Regulations limit the extent to which you may keep copies of your production files. Only copies that are essential to safeguard and act as a security backup of the original are permitted. Using and giving unfettered access to production data in any other event, even if it’s only “internally” and without moving any data outside the computer room environment, can often find you at odds with the latest regulations.

So what’s one to do in terms of testing? While imposing restrictions on using “real” data for testing, the regulations also require you to prove you’ve tested all the possible processing paths that a transaction and its programs may follow. This can only be done by having an extensive set of test data that represents all the possible scenarios that might occur.

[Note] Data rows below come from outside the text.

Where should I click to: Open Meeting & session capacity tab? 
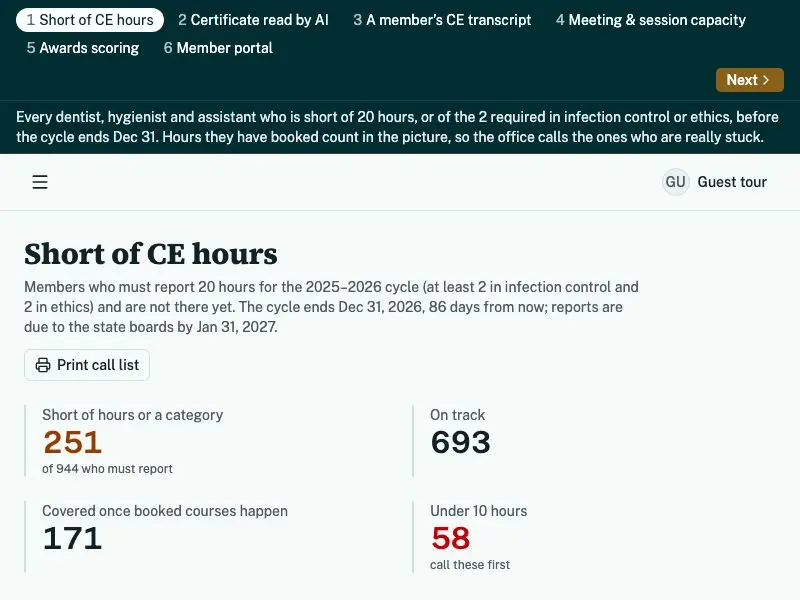[651, 20]
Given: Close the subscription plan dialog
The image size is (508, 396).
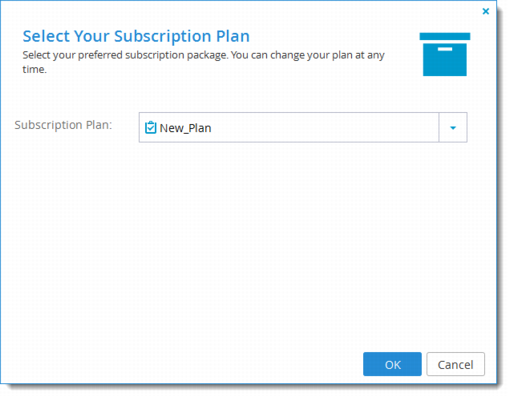Looking at the screenshot, I should pyautogui.click(x=486, y=11).
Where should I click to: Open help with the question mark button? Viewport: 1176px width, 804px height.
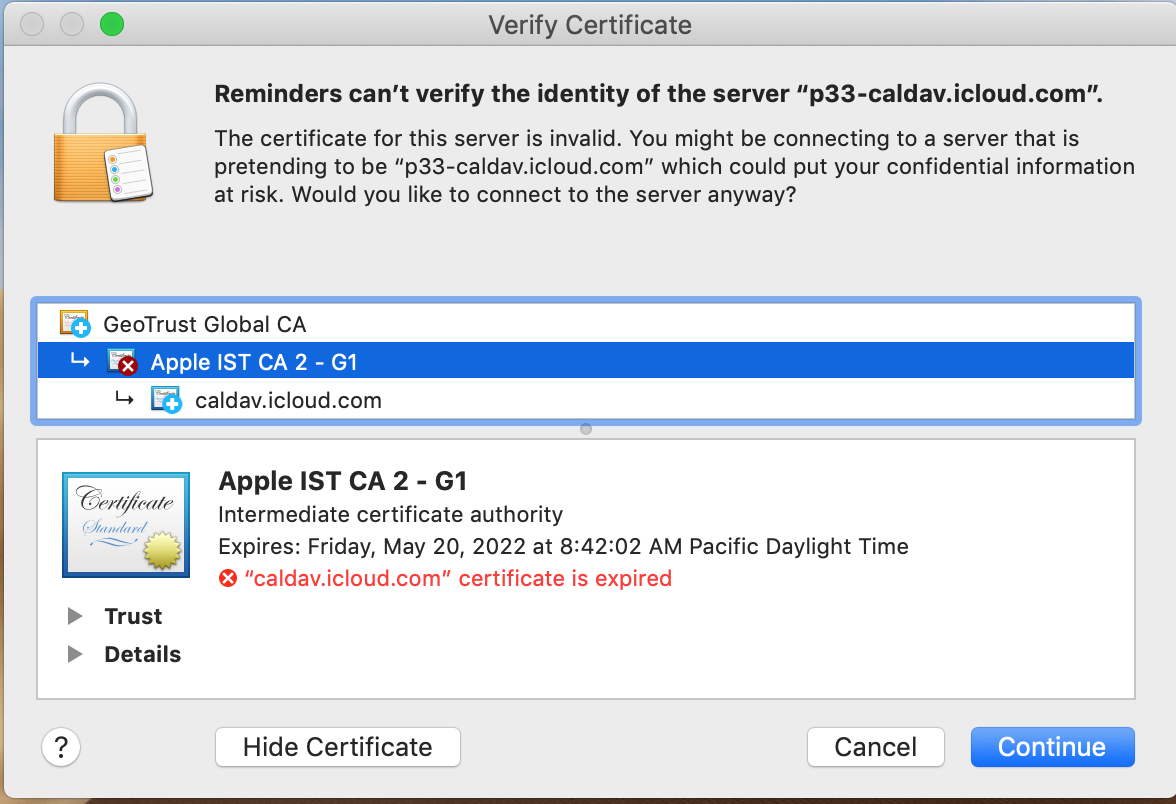click(61, 747)
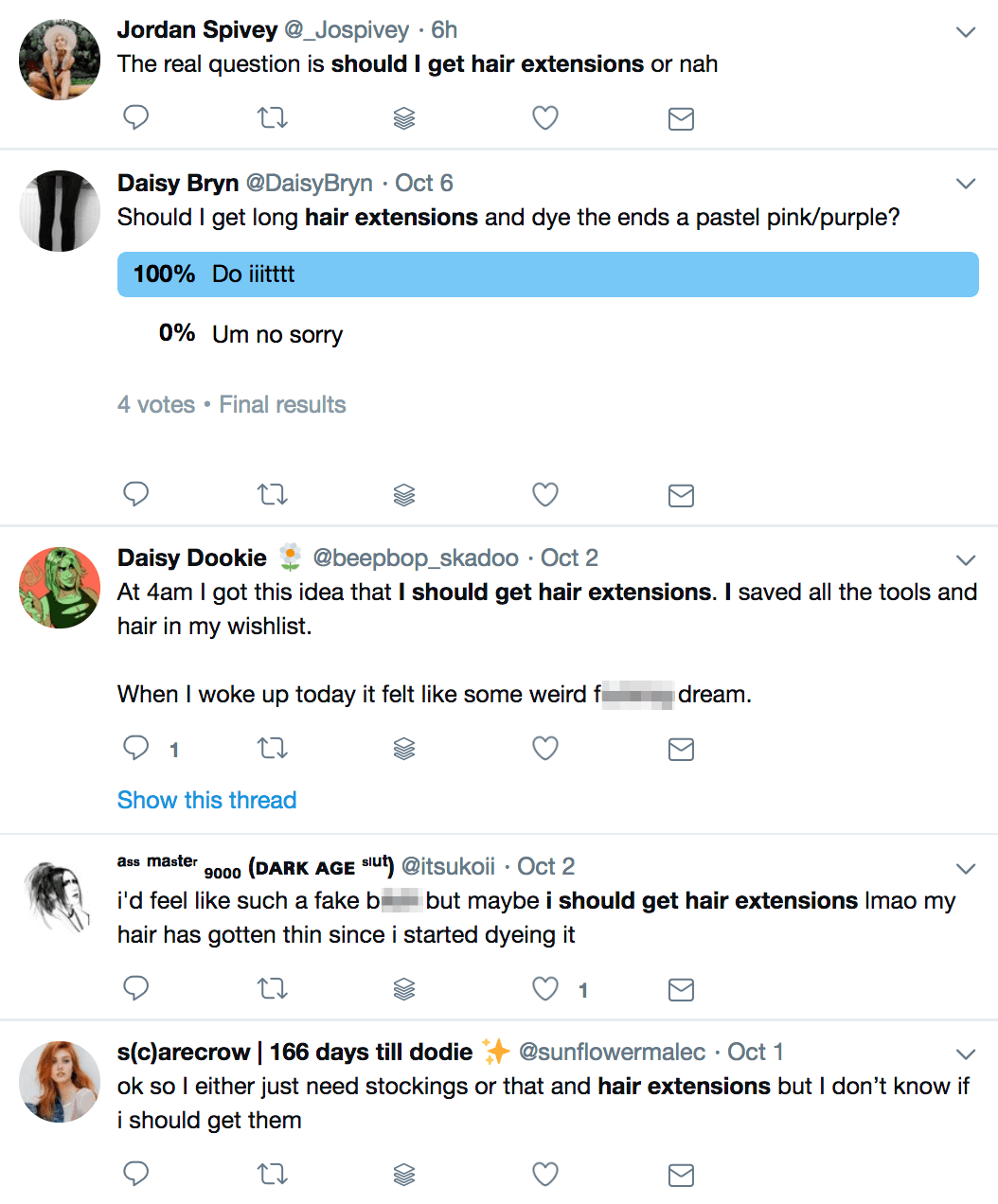
Task: Open more options on Jordan Spivey's tweet
Action: (x=966, y=32)
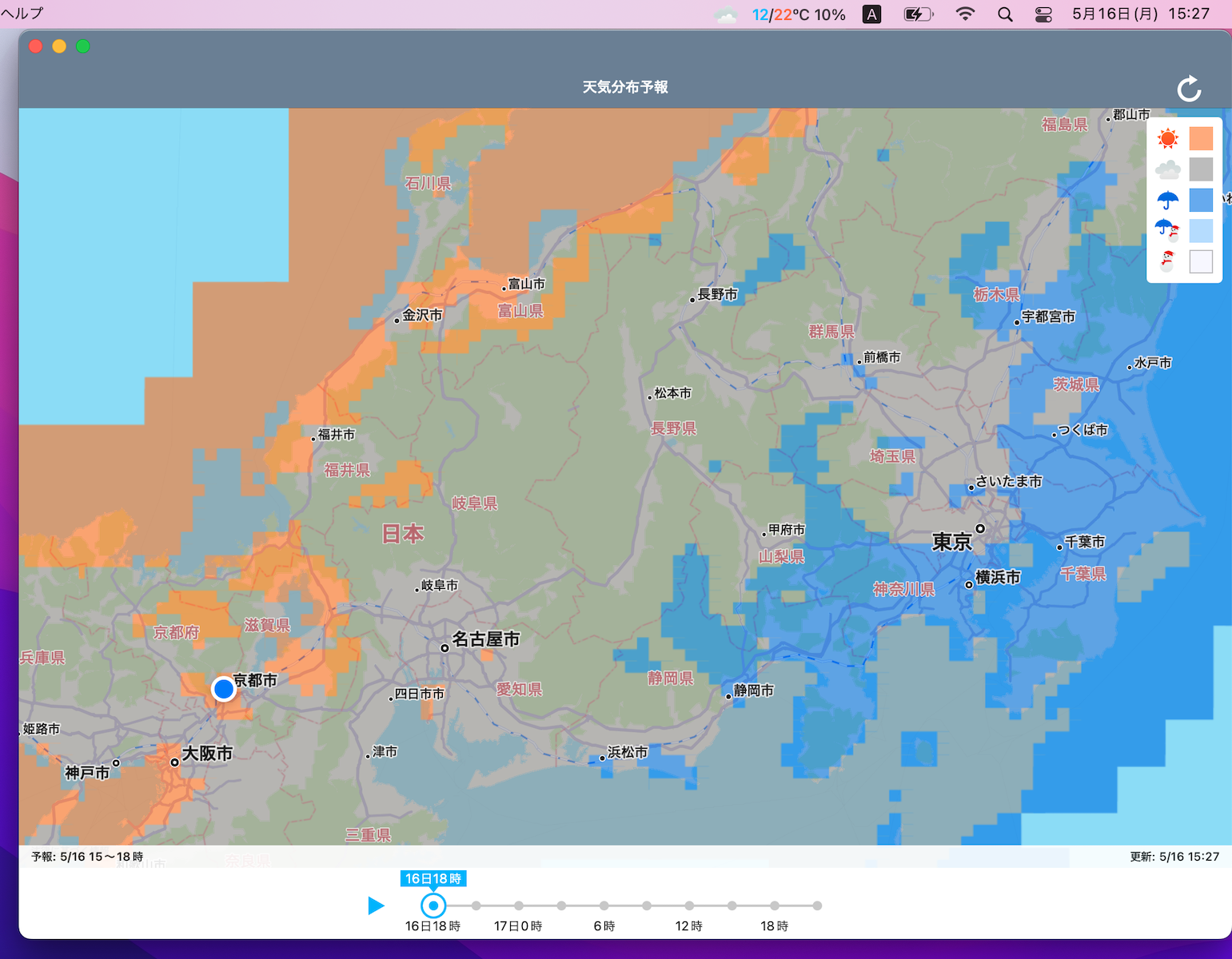1232x959 pixels.
Task: Open Control Center in the menu bar
Action: [1043, 14]
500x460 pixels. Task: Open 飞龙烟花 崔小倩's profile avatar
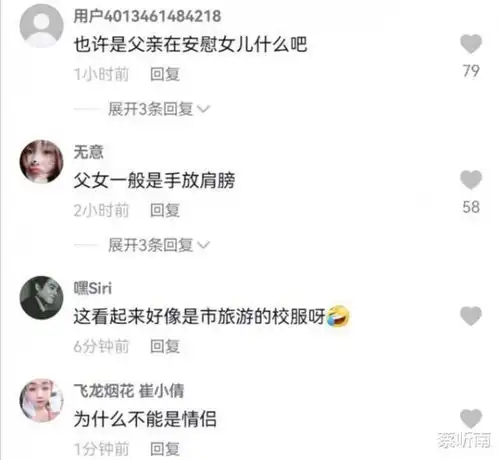(41, 400)
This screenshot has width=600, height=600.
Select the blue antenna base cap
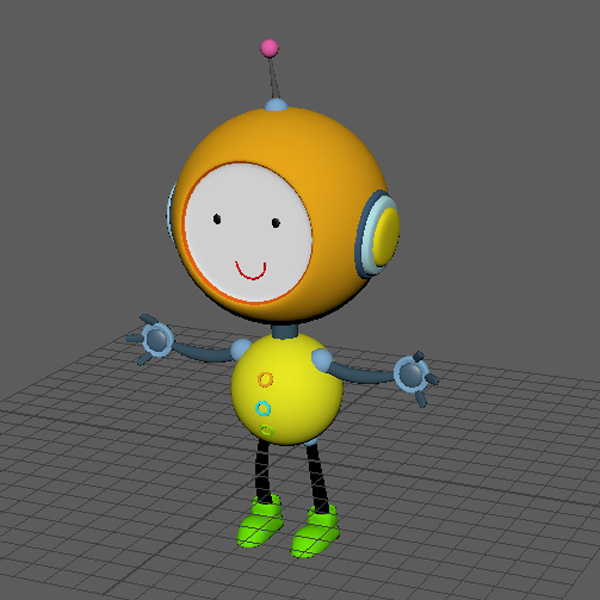276,104
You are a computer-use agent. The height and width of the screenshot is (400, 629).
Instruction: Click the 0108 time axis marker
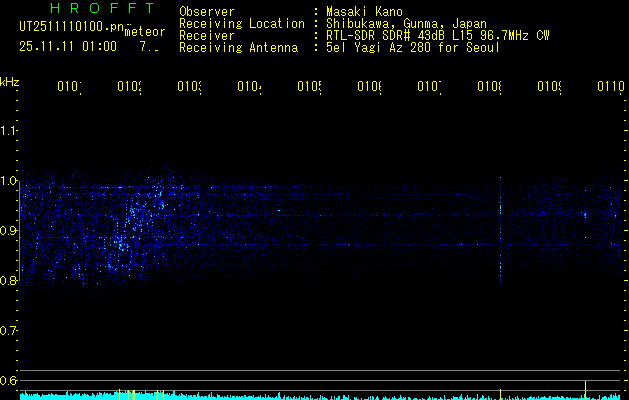click(x=489, y=88)
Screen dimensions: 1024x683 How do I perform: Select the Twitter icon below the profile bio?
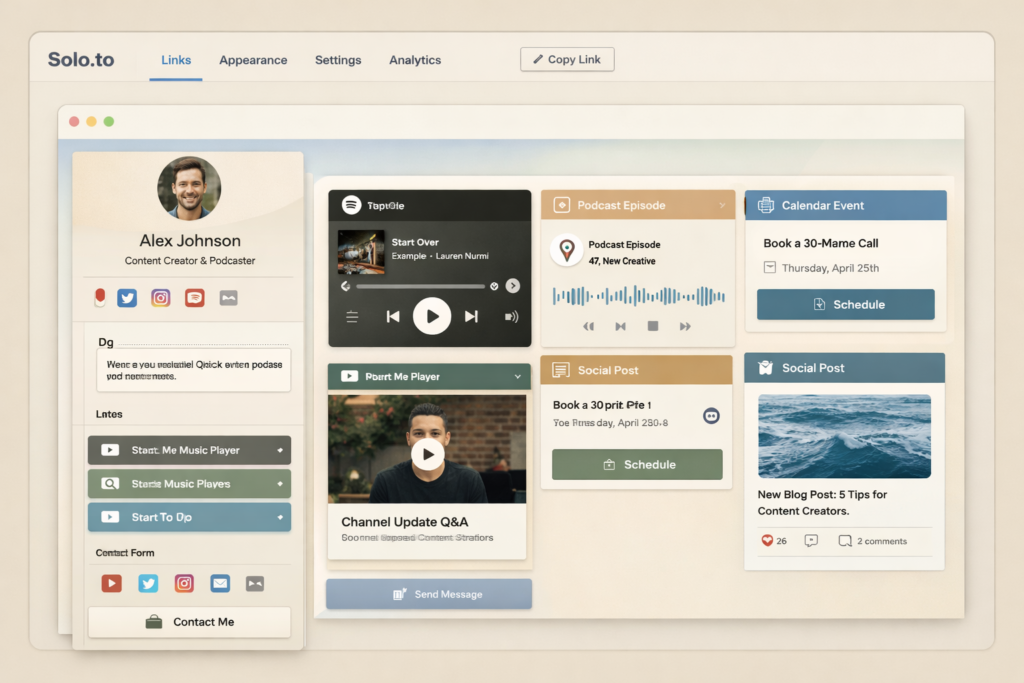click(126, 297)
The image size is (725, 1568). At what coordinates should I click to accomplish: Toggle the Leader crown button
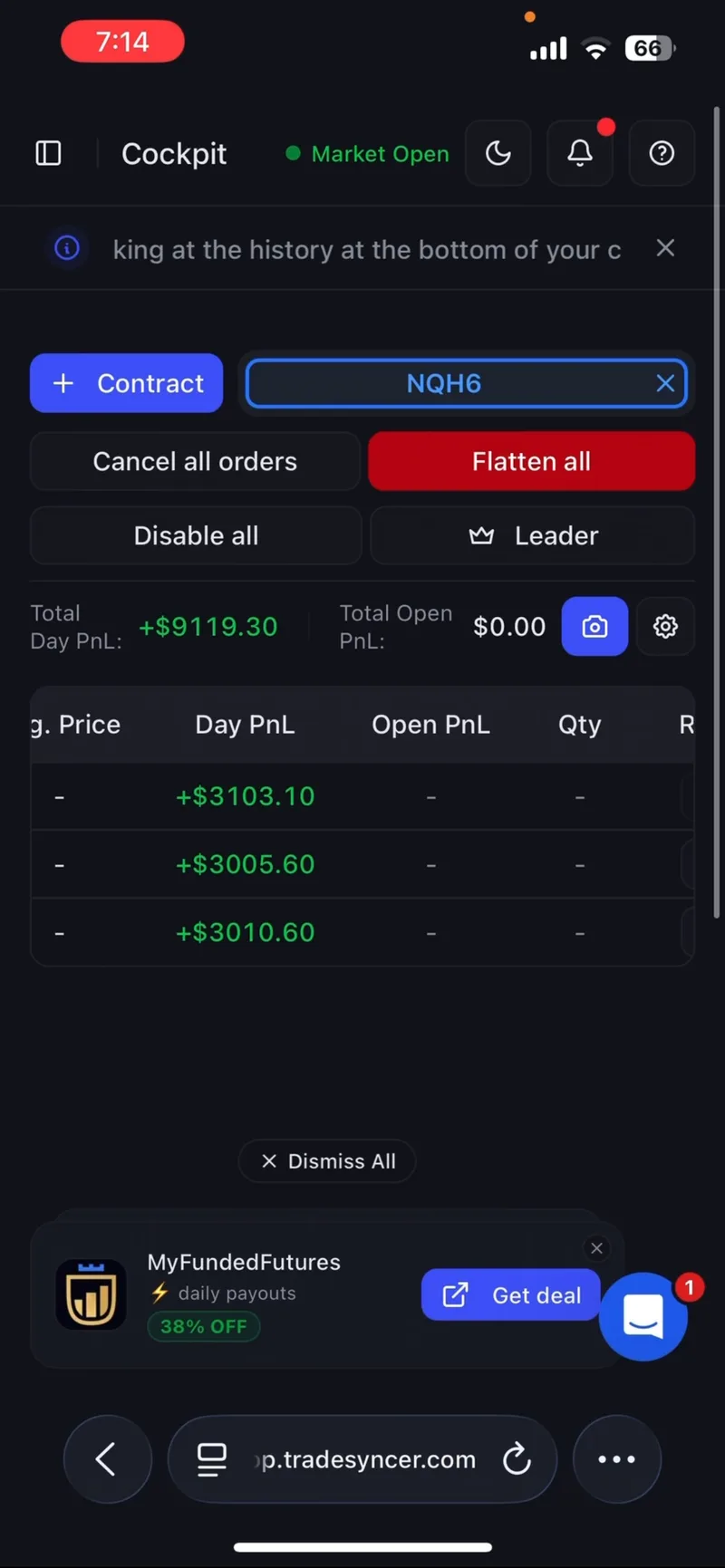(533, 535)
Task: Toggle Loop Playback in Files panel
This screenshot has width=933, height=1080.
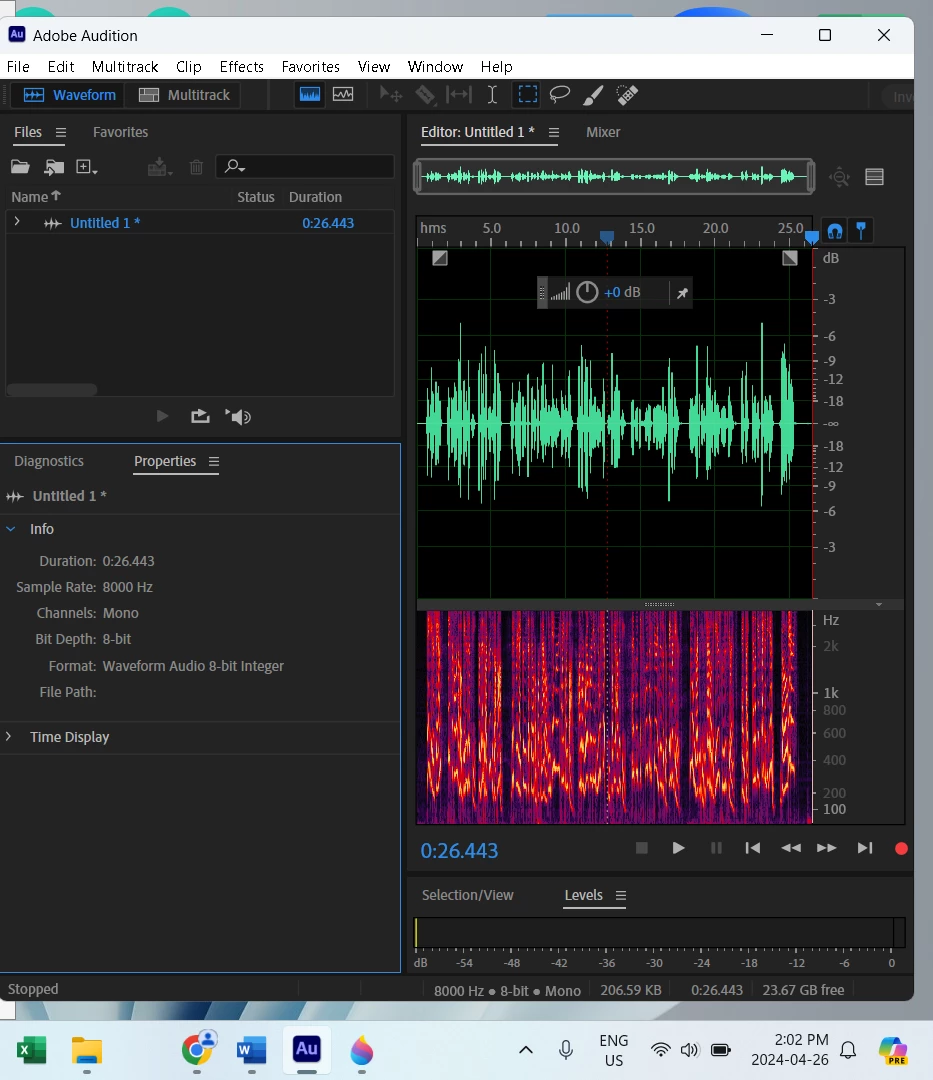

So the requirements for full, auditable testing and data privacy seem to be at odds with each other. In reality, the rules are often ignored with transgressions occurring on a regular basis as expedience wins out over formally sticking to the rules.

The situation is made much worse when development, testing and production are not all contained within one single IT operation. With the rise in offshoring and outsourcing of development, operations and support, personal data could be leaving the confines of computer rooms to which it should be physically restricted on a regular basis, and online access to it may often be available to an even bigger community of IT “coworkers,” who shouldn’t have access to it at all.

One solution is to take extracts from product files and databases, then mask, scramble and hide data in sensitive fields (thus depersonalizing it) before making it available for testing and other purposes. Of course, this means some sort of direct access to the data in its raw format is needed to allow someone (or a small group of people) to perform the depersonalization process before the resulting data can be passed onto others for more general use, Nevertheless, it represents a significant improvement in the situation.

A more complete solution would be to use a tool that incorporates a data privacy component that never permits direct access to certain files and databases, but instead automatically applies predefined scrambling, masking, etc., rules to certain fields in those files and databases as it extracts the data for the user to work with. This, in effect, provides a form of program-pathed access to the data, rather than direct access. The result is a simple, effective solution that guarantees complete anonymity of customer data.

Surely, when such straightforward solutions to the problem of creating realistic data exist, there can be no more excuses for continuing to bend the rules and risk the wrath of the authorities and customers—along with the humiliation and financial penalties when the truth eventually comes out.

Philip Mann is principal consultant and mainframe performance management expert for Macro 4. He has been working with IBM mainframes in excess of 30 years, including more than 10 years with Macro 4, where application performance tuning is one of his interests.